[Prompt] Every line from the line containing "Instruction: Open the Factbook/related" through the final line below must be returned exactly, and no other line.

=== Recorded information ===

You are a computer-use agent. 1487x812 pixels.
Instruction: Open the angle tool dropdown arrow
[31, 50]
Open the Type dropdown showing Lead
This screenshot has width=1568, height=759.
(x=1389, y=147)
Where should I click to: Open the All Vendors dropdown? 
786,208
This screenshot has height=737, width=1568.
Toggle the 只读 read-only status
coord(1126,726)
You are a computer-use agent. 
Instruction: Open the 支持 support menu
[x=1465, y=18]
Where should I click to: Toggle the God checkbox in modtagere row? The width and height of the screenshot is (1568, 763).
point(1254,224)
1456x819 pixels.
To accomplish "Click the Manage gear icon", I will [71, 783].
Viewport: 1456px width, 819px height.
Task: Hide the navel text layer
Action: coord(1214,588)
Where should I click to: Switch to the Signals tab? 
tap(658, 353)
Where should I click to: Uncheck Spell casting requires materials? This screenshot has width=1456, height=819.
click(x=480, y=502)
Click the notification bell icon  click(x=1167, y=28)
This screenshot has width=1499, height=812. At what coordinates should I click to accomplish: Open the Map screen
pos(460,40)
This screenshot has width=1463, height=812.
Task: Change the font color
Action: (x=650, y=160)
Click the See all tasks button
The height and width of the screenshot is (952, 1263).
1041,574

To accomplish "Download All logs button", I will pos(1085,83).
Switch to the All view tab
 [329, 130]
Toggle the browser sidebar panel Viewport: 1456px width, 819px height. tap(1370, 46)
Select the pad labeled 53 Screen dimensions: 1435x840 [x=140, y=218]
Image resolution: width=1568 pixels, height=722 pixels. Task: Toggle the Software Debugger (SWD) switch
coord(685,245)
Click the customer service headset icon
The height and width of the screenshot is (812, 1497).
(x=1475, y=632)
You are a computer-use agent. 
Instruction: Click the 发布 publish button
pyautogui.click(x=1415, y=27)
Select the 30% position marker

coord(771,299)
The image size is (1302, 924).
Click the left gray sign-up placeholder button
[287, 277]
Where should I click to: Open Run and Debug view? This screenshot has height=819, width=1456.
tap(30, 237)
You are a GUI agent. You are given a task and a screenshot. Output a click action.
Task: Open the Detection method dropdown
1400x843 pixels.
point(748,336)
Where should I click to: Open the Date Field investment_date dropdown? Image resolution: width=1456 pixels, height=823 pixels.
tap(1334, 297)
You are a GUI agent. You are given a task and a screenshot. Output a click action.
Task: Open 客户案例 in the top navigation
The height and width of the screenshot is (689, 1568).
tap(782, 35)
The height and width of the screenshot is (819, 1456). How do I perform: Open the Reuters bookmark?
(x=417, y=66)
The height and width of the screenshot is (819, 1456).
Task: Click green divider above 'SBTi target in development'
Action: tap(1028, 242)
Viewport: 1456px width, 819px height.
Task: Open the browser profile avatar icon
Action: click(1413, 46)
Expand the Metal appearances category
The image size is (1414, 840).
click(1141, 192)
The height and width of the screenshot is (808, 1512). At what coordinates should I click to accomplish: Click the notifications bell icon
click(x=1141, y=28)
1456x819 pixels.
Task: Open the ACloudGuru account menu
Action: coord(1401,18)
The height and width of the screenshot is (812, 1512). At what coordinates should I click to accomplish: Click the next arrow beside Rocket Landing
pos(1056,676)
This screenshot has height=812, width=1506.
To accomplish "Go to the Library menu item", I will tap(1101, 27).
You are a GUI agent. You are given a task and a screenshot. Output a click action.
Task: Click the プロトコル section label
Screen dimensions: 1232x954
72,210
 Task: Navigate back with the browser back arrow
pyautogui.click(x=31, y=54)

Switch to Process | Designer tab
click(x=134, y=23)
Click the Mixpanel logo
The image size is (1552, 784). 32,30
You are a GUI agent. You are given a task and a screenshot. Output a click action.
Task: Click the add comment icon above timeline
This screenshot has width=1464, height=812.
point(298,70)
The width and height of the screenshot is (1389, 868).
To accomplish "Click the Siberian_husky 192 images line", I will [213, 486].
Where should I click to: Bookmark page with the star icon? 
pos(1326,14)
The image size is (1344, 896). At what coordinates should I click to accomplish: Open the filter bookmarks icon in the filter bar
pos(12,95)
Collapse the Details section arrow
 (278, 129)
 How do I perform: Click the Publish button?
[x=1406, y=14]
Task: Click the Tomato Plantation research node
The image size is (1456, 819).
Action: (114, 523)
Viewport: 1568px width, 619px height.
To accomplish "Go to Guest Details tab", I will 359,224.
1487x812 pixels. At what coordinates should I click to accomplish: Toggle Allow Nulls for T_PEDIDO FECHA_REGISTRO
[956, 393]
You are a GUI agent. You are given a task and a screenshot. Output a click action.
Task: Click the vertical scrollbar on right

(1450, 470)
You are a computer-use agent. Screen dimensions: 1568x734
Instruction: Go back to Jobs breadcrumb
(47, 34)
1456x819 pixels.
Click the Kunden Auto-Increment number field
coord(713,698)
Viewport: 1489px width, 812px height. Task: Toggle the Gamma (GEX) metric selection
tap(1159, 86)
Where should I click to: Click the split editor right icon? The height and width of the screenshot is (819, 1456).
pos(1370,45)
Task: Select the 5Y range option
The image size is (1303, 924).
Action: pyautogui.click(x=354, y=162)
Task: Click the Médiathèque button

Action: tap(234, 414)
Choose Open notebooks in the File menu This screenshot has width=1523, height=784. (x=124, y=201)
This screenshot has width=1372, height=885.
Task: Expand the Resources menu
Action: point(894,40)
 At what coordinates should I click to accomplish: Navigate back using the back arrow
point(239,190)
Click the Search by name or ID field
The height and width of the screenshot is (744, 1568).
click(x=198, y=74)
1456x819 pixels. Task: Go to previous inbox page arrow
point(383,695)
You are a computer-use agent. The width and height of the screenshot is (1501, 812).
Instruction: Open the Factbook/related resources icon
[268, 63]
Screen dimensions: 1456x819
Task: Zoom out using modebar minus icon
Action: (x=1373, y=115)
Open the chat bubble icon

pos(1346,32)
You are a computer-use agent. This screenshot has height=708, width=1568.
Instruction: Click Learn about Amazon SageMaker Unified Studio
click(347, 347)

===

[Answer area]
Instruction: Open the Factbook/related resources icon
[268, 63]
Screen dimensions: 1456x819
Task: Zoom out using modebar minus icon
Action: (x=1373, y=115)
Open the chat bubble icon

pos(1346,32)
You are a computer-use agent. This screenshot has height=708, width=1568.
Instruction: Click Learn about Amazon SageMaker Unified Studio
click(347, 347)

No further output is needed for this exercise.